(Extracted data entries)
# # #

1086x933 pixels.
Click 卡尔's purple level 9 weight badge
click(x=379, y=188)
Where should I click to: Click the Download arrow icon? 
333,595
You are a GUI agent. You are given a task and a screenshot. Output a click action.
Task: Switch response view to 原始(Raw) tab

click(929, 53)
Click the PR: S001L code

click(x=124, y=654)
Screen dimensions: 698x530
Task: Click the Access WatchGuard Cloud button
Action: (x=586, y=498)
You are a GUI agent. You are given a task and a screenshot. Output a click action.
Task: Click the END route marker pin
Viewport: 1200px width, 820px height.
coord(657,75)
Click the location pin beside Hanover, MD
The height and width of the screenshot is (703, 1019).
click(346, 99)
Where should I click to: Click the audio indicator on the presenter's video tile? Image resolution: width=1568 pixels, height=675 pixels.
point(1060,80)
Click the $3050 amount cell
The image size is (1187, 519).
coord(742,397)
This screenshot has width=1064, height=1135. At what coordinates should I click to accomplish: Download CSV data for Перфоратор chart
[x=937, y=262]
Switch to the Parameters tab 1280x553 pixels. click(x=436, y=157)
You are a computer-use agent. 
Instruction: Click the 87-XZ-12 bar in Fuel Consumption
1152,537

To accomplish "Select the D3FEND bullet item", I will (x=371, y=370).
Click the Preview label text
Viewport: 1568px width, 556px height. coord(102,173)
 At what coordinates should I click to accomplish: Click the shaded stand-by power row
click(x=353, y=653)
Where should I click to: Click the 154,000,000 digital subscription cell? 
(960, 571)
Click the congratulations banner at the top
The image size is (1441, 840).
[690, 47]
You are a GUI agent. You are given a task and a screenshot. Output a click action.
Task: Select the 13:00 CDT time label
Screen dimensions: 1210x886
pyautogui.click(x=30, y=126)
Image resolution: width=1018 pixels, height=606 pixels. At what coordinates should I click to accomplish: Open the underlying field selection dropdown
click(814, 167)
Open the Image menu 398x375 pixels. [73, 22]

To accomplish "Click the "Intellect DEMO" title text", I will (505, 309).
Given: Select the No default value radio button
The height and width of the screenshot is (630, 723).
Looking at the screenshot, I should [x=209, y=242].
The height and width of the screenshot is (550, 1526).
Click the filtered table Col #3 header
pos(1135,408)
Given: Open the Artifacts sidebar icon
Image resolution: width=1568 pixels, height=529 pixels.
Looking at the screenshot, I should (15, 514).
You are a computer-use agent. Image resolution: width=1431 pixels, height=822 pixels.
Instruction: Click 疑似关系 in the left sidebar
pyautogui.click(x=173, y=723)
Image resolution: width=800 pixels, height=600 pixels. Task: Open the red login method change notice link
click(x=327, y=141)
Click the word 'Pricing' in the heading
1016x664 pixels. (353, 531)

# # #

● **TASK DIRECTIONS**
Copy out the range of lines above starting at the line with "Screen dimensions: 1210x886" and ending at the line with "Given: Open the Artifacts sidebar icon", exactly and including both.

● **WRITTEN RESPONSE**
Screen dimensions: 1210x886
pyautogui.click(x=30, y=126)
Image resolution: width=1018 pixels, height=606 pixels. At what coordinates should I click to accomplish: Open the underlying field selection dropdown
click(814, 167)
Open the Image menu 398x375 pixels. [73, 22]

To accomplish "Click the "Intellect DEMO" title text", I will (505, 309).
Given: Select the No default value radio button
The height and width of the screenshot is (630, 723).
Looking at the screenshot, I should [x=209, y=242].
The height and width of the screenshot is (550, 1526).
Click the filtered table Col #3 header
pos(1135,408)
Given: Open the Artifacts sidebar icon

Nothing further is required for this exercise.